Serological test was proved to be unhelpful to support the diagnosis in our case as it became negative. At times, this test may not be useful in confirming the diagnosis of Echinococcosis as the false-negativity rate may be as high as 50%, which happened in our case. In indeterminate cases, fine needle aspiration cytology (FNAC) from the superficial lesion is recommended when pathological diagnosis is mandatory. In our case, a negative serological test put the patient for FNAC with all required precautions. [8] FNAC pathologically diagnosed it as hydatid cyst.
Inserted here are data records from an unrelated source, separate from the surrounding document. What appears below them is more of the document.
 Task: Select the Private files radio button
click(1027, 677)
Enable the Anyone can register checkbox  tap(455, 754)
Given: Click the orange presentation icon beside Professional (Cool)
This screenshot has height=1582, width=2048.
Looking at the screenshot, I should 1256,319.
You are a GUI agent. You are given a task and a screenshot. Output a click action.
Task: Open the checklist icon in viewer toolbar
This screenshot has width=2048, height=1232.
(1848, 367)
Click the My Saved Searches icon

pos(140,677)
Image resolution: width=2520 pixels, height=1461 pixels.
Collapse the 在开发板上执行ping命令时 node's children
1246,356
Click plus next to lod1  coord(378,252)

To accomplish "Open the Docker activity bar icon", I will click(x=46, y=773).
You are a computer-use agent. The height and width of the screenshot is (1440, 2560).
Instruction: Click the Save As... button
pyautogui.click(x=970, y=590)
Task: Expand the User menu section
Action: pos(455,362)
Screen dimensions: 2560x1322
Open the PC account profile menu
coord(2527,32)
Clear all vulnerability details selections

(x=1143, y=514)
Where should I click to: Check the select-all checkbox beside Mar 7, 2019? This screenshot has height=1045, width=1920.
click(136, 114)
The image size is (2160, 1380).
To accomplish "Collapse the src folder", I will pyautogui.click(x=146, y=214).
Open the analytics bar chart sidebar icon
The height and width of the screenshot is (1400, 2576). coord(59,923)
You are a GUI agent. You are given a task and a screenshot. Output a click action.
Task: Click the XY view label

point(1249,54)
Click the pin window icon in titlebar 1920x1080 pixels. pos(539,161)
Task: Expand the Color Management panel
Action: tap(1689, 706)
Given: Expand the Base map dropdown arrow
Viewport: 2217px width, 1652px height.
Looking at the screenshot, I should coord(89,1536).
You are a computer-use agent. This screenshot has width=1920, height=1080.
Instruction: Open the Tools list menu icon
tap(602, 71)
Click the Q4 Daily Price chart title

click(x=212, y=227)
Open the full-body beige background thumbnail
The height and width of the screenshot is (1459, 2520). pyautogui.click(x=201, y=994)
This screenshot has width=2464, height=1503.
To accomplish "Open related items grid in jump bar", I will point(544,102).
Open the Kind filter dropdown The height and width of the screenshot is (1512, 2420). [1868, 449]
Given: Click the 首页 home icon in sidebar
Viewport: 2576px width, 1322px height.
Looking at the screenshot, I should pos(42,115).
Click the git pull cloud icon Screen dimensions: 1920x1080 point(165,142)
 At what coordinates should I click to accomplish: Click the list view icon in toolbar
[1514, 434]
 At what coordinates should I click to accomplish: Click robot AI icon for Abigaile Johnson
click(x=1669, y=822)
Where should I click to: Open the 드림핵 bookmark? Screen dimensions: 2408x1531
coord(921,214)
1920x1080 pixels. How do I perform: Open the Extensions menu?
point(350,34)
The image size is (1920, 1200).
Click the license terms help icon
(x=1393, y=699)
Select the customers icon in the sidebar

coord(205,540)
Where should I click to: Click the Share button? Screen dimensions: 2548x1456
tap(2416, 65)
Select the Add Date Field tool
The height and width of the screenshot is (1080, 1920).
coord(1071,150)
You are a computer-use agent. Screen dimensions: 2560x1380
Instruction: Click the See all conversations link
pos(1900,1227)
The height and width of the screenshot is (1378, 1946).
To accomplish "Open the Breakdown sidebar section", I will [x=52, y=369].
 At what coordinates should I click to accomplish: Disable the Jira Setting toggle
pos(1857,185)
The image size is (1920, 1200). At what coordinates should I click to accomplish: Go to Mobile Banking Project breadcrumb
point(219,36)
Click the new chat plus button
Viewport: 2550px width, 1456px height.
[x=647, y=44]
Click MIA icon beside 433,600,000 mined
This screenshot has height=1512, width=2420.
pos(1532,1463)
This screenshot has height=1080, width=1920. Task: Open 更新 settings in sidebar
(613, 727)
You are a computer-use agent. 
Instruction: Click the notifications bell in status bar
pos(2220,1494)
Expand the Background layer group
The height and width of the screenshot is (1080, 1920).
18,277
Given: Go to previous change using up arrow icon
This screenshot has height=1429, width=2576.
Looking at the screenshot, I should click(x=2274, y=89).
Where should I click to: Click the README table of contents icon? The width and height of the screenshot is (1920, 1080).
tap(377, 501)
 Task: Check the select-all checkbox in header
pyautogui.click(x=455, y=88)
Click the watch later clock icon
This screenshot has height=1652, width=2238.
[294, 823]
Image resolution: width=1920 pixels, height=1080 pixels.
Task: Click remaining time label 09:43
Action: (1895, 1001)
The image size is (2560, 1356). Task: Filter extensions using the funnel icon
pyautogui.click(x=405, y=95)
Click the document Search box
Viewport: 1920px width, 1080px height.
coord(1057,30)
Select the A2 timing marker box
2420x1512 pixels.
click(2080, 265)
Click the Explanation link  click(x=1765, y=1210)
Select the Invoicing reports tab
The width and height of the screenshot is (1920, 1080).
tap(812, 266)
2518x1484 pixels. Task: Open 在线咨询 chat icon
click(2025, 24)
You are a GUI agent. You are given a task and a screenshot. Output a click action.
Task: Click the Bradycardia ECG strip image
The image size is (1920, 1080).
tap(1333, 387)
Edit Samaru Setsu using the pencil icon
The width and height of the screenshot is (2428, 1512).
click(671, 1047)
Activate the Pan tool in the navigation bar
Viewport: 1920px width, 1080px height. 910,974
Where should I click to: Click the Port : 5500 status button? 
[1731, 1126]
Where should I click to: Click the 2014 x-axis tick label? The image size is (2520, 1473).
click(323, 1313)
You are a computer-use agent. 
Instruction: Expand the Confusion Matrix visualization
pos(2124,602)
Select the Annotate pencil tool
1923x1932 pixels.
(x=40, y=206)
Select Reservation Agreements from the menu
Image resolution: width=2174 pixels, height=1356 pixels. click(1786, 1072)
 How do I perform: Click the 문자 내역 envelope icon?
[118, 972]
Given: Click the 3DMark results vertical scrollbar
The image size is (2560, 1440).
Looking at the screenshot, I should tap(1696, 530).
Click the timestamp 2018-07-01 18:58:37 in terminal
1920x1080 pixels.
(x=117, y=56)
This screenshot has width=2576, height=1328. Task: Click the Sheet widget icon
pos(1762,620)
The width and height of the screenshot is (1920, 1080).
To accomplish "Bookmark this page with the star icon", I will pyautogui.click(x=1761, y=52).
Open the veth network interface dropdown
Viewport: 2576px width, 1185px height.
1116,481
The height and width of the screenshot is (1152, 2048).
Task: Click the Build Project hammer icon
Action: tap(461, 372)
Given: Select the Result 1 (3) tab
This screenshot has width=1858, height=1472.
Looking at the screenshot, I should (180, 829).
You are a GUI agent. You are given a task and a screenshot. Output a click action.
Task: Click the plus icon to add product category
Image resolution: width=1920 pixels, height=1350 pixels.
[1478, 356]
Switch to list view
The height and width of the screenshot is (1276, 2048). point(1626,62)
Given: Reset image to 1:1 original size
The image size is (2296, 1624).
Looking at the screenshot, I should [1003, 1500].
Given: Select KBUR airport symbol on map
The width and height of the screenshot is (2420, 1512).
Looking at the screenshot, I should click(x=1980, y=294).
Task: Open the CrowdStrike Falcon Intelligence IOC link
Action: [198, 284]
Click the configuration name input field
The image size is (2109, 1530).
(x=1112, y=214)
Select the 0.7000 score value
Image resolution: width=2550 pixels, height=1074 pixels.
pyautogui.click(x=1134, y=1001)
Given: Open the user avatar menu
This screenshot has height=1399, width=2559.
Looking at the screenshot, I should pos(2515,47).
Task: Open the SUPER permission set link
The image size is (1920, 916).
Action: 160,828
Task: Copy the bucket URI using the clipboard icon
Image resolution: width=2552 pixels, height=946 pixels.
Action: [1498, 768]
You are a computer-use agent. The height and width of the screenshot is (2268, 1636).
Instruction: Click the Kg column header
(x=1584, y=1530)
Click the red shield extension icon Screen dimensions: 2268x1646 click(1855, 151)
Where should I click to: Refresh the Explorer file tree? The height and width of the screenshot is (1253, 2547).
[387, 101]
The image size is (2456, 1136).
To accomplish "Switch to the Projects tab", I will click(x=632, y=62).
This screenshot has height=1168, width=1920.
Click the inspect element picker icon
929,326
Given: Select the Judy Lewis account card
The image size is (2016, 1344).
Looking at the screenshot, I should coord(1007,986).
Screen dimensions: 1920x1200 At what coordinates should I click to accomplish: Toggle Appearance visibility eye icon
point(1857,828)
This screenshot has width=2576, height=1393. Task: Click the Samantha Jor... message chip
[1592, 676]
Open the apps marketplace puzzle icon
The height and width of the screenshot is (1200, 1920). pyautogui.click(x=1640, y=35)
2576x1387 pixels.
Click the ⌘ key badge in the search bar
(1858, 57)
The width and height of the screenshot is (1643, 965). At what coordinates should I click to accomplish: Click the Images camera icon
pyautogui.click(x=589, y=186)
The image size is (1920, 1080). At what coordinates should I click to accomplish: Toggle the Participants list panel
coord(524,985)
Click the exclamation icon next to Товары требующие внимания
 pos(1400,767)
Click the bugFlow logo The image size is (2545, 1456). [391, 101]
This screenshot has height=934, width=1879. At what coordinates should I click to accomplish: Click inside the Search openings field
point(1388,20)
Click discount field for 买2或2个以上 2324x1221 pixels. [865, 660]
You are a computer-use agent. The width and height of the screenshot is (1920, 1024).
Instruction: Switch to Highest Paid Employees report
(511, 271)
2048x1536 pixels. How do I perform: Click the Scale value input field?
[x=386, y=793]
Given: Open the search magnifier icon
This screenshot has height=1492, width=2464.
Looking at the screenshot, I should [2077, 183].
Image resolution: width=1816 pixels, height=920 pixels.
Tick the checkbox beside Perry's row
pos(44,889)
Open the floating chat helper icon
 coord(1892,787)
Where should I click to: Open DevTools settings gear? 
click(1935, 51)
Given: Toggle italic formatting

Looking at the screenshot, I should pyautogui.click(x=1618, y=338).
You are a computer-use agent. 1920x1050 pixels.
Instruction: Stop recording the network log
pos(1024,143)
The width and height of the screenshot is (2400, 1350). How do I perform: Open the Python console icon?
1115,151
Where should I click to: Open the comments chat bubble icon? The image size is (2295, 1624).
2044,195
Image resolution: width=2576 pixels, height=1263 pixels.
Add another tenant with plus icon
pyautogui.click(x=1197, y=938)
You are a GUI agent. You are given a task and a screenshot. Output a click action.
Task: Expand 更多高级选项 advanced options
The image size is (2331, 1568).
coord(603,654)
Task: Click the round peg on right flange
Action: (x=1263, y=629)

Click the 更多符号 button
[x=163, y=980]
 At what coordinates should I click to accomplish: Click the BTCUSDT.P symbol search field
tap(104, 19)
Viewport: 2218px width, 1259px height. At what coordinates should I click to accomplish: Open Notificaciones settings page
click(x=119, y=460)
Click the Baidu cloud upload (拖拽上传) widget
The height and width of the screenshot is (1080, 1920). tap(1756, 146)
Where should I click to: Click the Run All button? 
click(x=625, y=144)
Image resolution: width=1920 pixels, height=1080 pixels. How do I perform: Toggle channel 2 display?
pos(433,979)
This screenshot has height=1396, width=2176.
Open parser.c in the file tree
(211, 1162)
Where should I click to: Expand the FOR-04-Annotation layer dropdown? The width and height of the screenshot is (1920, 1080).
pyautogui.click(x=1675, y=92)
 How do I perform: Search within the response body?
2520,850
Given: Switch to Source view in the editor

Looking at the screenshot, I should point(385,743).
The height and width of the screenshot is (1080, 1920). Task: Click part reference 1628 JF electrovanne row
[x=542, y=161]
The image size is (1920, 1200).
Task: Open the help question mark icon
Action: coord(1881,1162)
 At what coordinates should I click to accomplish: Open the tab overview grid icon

Surgical treatment with cyst excision and pericystectomy is appropriate for most of the patients. [6],[9] Every attempt is made to avoid intraperitoneal spillage with cyst and cyst material to avoid secondary anaphylactic reaction. [4] In the present case, simple excision of the cyst was performed for this superficial, easily approachable mass without any complication. Surgical therapy may be followed by antihelminthic therapy as suggested by Tepetes et al. [4] In our case, as it is known that the patient belonged to an endemic region with poor hygienic socioeconomic status, we administered the antihelminthic drug to prevent recurrence, as recommended by some authors. [2]


The authors would like to thank Prof. Shyamal Mitraniyogi, Prof and Head, Department of Radiology, Burdwan Medical College and Hospital, for their expert comment in his field.